Un excelente (calidad y punto de cocción) morro de bacalao cocinado a baja temperatura -atemperado diría yo, y no le hace falta nada más, pues el bacalao salado y desalado es ya un producto terminado, o es que alguien, ante una loncha de jamón ibérico exclamaría “¡Camarero, retíreme esto, que está crudo!”- perfectamente acompañado por una salsa de oruga (así se define en el Sent Soví esta suerte de pesto de rúcula), cebolla crujiente y cogollo a la plancha. Sin duda, el plato del almuerzo.

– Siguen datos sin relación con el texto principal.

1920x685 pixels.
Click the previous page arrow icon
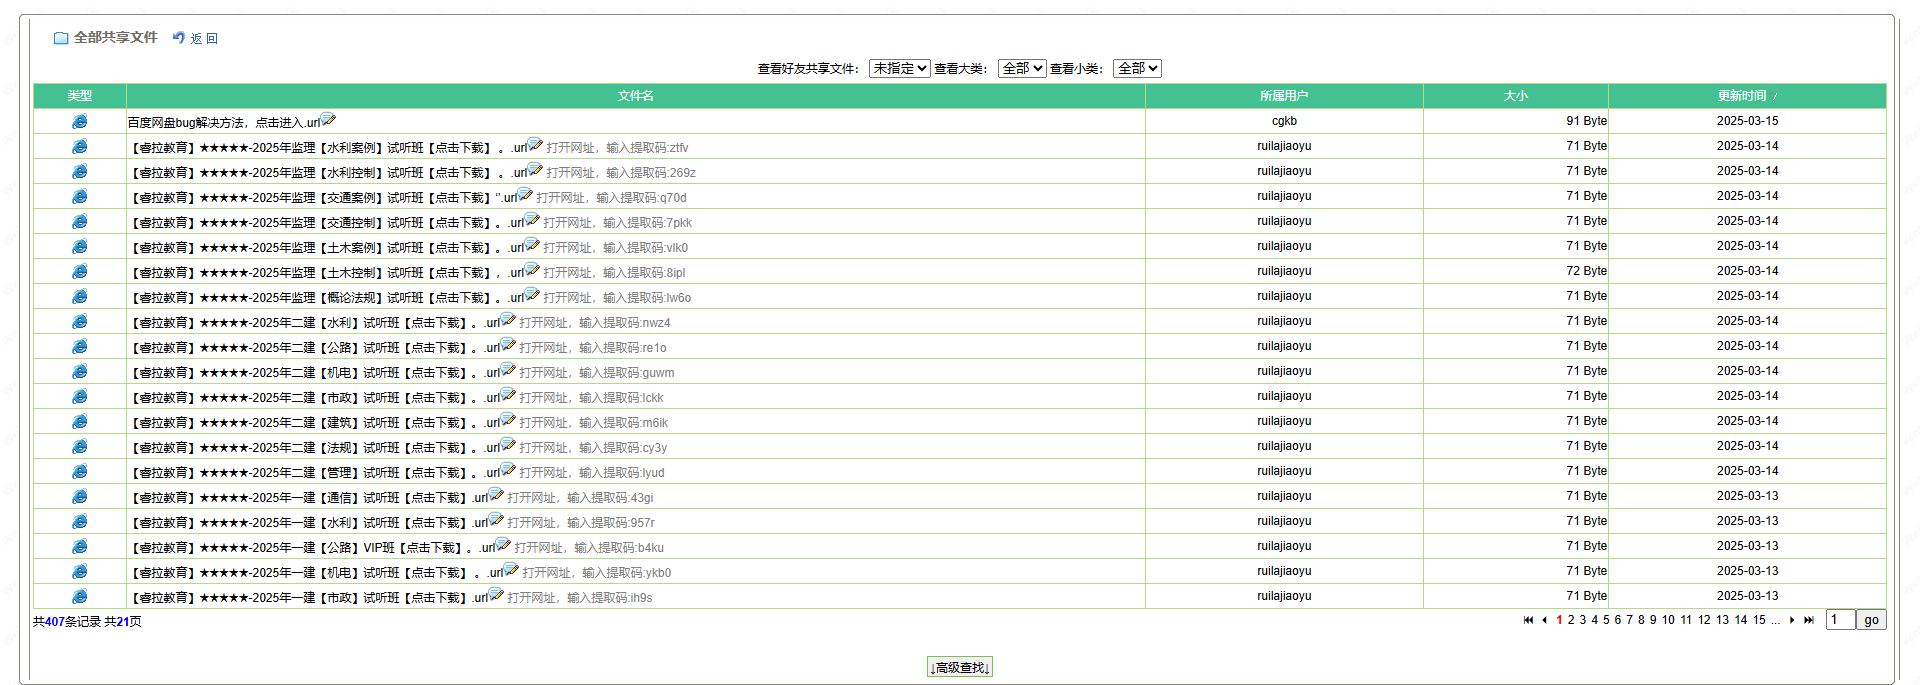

Un buen plato en boca pero, a su vez, un fallido mar y montaña. Bueno, pues las albóndigas de buey D.O. Capricho eran excelentes (por sabor y justa cocción), pero un fallido mar y montaña pues ni el guiso ni los tallarines de sepia tenían el punch necesario para dirigirse de tú a tú a las albóndigas.
Y dos postres algo, o muy decepcionantes.
Muy decepcionante su Hypocras por culpa de una crema de mascarpone demasiado subida de naranja y un insulso bizcocho crujiente de especias -para más inri, de textura redundante con el crumble que también adornaba el postre-. Lo mejor, el sorbete de vino y frutos rojos.
Y algo mejor la tatin de melocotón con crema de Juanola y helado de vainilla. Pero solo algo pues, el melocotón adolecía de falta de cocción, el sablé que hacía las veces de base de la tatin era anodino -ya no entro a valorar la idoneidad de tal elección; ¿Acabo de hacerlo? Acabo de hacerlo- y lo mejor del postre (la crema de Juanola) tenía una presencia casi testimonial -supongo que, por falta de atrevimiento-.
En definitiva, un restaurante que merece que nos adentremos en territorio comanche para que, con nuestro favor, pueda crecer -base para ello la tiene- y lo veamos devuelto en forma de una franca y sabrosa cocina tradicional catalana -algo de lo que Barcelona no anda sobrada-.
Bodega: Tocat de l’Ala 2013 (Garnacha, Cariñena y Syrah); Coca i Fito & Roig Parals; D.O. Empordà.
Precio: 40€. Otros precios: 25€-45€ (precio medio a la carta) y 15€ (menú mediodía).
En pocas palabras: Con La Bellvitja sí que comulgo.
Indicado: Para los que preferimos que nuestros cocineros lean más libros de recetas, aunque tengan casi mil años, que manuales de química.
Contraindicado: Para los que tradición y clásico les suena a viejo y casposo -id al otorrino-.
Carrer de l'Hospital 38, Barcelona.
934 618 246
PD: Si me permitís una sugerencia, la guinda a un ágape en el restaurante La Bellvitja podría ser un cóctel -un mojito de coco y chile o este Marie Rose (ginebra, licor de sauco, zumo de limón, azúcar y romero)- en la terraza del próximo Hotel 1898.